George Kirby

Personal information
- Date of birth: 20 December 1933
- Place of birth: Liverpool, England
- Date of death: 24 March 2000 (aged 66)
- Place of death: Elland, England
- Height: 6 ft 0 in (1.83 m)
- Position: Centre forward

Senior career*
- Years: Team / Apps / (Gls)
- 1952–1959: Everton / 26 / (9)
- 1959–1960: Sheffield Wednesday / 3 / (0)
- 1960–1962: Plymouth Argyle / 93 / (38)
- 1962–1964: Southampton / 63 / (28)
- 1964: Coventry City / 18 / (10)
- 1964–1965: Swansea Town / 26 / (8)
- 1965–1967: Walsall / 75 / (25)
- 1967–1968: New York Generals / 47 / (23)
- 1968–1969: Brentford / 5 / (1)
- 1969: Worcester City

Managerial career
- 1970–1971: Halifax Town
- 1971–1973: Watford
- 1974–1975: ÍA
- –: in Kuwait
- 1977–1978: ÍA
- 1978–1981: Halifax Town
- 1980: ÍA
- 1982: ÍA
- 1986–1987: Al-Fateh
- 1990: ÍA

= George Kirby (footballer) =

English footballer and manager

George Kirby (20 December 1933 – 24 March 2000) was an English footballer and manager.

==Playing career==

Kirby was born in Liverpool. He was a centre forward who played for Everton, Sheffield Wednesday, Plymouth Argyle, Southampton, Walsall, Swansea City, Coventry City, New York Generals and Brentford. His career lasted from 1952 to 1969 during which he made 309 Football League appearances and scored 119 goals.

==Management career==
His first post in management was at Halifax Town, initially as coach to Alan Ball Senior and then, in 1970, as first team manager. He spent only one full season in charge, leading the club to their most successful campaign, just missing out on promotion to the old Second Division. He started the 1971–72 season by leading Halifax to a 2–1 Watney Cup victory over a full-strength Manchester United side, which included George Best, Denis Law and Bobby Charlton. Just a week later, Kirby left Halifax to take charge at Watford, where he remained until May 1973. At Watford, injuries, boardroom unrest, and a shortage of luck and money conspired to produce two terrible winters consisting of one humiliation and very nearly a second.

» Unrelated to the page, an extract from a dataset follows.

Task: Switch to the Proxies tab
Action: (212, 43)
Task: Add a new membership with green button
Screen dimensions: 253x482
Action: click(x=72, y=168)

He later moved to Iceland, where he managed one of the country's leading clubs; Íþróttabandalag Akraness (ÍA)

In 1978, he left Akranes and returned to Halifax. Kirby inspired the team to another famous victory over Mancunian rivals; this time, it was the turn of Malcolm Allison's Manchester City, who fell to a single Paul Hendrie goal in an FA Cup 3rd round tie in January 1980. His second spell with the Yorkshire club ended in June 1981 after a string of poor results saw his team finish second bottom of the old 4th division.